The problem: Your answer should consist of the line holding "You are a computer-use agent. Viewport: 620px" and all lines after it to the end of the material, copied exactly.

=== Section Start ===

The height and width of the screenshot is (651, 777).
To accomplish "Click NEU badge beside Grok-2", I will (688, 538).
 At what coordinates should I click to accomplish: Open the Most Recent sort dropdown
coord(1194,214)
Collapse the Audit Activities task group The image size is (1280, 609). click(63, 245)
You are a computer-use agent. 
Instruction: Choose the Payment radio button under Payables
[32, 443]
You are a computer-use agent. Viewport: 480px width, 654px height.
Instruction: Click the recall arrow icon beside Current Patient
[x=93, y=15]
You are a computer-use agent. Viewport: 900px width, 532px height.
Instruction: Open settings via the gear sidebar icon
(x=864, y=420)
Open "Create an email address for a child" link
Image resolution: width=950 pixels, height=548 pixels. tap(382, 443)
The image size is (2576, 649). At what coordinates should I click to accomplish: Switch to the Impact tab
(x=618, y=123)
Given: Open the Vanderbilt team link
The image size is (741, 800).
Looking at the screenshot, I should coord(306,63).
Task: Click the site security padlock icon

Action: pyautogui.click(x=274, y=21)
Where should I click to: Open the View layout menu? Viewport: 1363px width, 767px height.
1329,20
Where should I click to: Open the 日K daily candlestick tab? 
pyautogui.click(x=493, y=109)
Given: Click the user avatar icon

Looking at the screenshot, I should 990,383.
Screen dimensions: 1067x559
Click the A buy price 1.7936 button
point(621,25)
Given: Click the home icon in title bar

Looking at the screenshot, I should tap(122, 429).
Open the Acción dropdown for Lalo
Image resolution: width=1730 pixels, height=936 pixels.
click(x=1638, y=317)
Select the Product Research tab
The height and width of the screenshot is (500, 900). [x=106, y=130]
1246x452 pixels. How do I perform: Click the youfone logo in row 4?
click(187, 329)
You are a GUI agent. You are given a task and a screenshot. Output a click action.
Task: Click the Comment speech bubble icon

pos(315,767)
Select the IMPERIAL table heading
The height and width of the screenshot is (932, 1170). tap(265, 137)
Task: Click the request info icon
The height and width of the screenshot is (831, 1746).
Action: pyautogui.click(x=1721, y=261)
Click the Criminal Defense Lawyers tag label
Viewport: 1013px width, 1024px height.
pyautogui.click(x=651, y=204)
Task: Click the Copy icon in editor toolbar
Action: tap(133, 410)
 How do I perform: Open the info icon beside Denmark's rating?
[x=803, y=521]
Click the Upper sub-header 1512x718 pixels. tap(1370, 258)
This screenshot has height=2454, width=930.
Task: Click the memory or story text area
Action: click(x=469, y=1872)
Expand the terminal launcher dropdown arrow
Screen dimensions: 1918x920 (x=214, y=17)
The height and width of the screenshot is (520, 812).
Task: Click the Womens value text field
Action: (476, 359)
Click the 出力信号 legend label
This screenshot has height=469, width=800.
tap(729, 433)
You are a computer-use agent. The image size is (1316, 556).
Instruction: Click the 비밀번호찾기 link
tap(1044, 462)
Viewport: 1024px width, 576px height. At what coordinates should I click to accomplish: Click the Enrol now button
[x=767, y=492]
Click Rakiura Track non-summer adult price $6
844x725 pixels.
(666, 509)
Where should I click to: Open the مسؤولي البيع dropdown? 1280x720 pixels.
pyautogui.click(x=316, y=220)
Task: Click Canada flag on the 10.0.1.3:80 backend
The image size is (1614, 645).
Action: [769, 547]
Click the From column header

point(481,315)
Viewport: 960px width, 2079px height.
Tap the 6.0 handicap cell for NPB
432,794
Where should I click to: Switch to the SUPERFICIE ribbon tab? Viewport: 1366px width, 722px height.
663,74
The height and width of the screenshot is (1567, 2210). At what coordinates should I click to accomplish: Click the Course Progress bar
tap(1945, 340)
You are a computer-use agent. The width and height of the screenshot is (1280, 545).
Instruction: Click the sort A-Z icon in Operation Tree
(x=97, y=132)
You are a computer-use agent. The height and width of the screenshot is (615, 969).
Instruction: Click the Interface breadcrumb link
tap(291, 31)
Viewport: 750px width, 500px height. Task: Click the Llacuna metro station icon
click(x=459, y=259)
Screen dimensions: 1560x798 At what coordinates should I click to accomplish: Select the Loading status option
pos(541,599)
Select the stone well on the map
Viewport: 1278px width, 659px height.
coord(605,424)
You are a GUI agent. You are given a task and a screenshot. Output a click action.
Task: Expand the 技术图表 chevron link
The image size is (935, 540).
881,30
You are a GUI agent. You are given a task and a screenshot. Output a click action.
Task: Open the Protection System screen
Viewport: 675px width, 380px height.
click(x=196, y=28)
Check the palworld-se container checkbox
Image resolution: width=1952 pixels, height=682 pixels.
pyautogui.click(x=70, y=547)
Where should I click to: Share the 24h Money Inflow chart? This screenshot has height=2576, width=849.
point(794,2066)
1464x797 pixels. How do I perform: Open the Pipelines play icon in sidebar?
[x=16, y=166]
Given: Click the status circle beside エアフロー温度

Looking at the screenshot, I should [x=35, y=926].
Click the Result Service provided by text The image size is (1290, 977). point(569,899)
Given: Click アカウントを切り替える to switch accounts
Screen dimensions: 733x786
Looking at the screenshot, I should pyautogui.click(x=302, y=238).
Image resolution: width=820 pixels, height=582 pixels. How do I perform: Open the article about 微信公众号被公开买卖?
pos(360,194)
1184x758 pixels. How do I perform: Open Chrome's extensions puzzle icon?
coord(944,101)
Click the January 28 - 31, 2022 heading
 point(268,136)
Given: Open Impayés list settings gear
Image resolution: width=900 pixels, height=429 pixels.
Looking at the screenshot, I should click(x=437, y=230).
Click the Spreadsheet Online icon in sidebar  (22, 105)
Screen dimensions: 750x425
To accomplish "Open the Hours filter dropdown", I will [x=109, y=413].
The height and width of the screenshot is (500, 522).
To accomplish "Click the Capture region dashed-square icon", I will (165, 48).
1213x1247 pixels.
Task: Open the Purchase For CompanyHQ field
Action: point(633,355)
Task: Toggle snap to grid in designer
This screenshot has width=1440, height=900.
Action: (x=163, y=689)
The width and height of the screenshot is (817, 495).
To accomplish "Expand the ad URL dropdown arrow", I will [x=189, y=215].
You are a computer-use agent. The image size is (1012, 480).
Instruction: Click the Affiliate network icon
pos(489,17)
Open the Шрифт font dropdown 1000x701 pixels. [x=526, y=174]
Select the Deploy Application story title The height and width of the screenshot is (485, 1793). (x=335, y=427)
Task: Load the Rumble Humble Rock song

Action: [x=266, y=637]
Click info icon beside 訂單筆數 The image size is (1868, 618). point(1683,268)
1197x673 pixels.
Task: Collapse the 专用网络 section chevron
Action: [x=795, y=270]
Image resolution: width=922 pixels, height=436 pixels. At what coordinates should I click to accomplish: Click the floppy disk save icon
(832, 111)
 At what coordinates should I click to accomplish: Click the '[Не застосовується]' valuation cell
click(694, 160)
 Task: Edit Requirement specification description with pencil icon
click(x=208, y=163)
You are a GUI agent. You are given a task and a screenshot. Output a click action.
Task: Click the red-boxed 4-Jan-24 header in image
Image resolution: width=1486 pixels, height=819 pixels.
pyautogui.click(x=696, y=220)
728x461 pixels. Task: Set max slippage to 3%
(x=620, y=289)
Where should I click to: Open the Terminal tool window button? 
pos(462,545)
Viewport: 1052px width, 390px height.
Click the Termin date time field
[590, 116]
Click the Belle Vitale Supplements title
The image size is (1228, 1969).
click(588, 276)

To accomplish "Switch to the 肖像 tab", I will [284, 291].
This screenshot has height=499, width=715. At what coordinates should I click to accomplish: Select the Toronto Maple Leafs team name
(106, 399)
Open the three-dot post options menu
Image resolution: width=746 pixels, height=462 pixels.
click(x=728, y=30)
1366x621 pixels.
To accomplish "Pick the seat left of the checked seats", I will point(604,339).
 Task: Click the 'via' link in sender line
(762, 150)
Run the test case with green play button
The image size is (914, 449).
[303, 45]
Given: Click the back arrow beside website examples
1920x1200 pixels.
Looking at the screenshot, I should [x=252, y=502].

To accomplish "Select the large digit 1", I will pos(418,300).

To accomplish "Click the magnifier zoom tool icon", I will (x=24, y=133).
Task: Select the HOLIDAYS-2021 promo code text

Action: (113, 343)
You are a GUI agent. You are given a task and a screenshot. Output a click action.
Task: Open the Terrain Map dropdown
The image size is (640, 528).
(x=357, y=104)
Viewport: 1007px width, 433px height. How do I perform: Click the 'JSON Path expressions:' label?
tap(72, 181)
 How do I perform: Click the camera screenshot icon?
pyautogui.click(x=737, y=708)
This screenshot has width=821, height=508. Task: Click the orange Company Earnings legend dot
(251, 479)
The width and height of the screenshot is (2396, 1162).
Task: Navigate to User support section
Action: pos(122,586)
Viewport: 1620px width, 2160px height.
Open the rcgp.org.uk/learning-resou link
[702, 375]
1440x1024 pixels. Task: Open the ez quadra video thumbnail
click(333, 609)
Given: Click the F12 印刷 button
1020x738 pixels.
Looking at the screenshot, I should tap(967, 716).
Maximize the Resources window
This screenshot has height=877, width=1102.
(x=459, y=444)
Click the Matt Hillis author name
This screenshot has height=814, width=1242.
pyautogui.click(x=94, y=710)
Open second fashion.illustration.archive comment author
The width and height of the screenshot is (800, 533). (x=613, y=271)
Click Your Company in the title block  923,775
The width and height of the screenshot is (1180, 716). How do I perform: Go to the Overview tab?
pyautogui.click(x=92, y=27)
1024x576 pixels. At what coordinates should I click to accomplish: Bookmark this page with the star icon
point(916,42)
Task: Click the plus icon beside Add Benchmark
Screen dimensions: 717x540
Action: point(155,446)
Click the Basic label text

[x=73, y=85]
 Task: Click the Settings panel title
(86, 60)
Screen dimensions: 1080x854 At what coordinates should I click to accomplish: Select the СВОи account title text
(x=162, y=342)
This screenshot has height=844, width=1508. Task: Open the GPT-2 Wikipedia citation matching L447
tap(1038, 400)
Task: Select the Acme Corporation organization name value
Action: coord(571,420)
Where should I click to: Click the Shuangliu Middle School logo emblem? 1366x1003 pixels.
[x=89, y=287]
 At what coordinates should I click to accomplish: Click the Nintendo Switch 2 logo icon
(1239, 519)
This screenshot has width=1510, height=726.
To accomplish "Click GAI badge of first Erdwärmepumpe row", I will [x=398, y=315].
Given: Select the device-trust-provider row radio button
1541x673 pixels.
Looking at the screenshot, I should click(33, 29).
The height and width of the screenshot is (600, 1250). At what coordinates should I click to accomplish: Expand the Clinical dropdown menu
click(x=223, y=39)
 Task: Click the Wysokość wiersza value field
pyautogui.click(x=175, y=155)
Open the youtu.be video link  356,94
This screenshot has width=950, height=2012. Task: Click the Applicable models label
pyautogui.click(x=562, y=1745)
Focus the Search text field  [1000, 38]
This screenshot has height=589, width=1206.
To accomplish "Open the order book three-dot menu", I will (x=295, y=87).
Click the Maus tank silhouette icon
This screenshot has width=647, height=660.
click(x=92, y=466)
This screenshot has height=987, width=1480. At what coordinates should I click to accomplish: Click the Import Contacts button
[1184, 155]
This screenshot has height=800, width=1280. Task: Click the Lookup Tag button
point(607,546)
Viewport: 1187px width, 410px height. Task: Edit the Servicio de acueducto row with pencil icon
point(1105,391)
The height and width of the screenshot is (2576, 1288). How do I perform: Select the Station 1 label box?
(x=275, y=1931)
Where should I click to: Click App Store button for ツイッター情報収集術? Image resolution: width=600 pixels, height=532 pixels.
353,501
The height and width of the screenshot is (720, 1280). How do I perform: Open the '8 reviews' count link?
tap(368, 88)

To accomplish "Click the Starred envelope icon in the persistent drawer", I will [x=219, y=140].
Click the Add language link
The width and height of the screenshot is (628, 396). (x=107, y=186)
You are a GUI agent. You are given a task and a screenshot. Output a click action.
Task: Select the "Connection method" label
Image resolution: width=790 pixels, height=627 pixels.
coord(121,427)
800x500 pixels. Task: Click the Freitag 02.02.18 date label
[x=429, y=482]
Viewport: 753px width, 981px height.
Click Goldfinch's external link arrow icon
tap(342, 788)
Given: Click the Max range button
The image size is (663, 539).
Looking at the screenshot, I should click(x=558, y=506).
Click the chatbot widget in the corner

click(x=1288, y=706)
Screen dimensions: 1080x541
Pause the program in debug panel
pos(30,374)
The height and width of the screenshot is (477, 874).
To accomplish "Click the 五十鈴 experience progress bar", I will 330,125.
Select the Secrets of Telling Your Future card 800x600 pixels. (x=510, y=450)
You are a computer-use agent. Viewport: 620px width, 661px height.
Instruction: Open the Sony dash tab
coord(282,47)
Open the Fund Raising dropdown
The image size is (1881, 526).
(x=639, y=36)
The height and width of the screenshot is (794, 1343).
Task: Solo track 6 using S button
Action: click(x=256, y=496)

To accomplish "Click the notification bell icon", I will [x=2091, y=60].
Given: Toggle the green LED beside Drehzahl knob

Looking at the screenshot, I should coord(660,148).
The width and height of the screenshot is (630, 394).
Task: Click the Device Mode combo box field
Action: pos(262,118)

=== Section End ===

Solution:
You are a computer-use agent. Viewport: 620px width, 661px height.
Instruction: Open the Sony dash tab
coord(282,47)
Open the Fund Raising dropdown
The image size is (1881, 526).
(x=639, y=36)
The height and width of the screenshot is (794, 1343).
Task: Solo track 6 using S button
Action: click(x=256, y=496)

To accomplish "Click the notification bell icon", I will [x=2091, y=60].
Given: Toggle the green LED beside Drehzahl knob

Looking at the screenshot, I should coord(660,148).
The width and height of the screenshot is (630, 394).
Task: Click the Device Mode combo box field
Action: pos(262,118)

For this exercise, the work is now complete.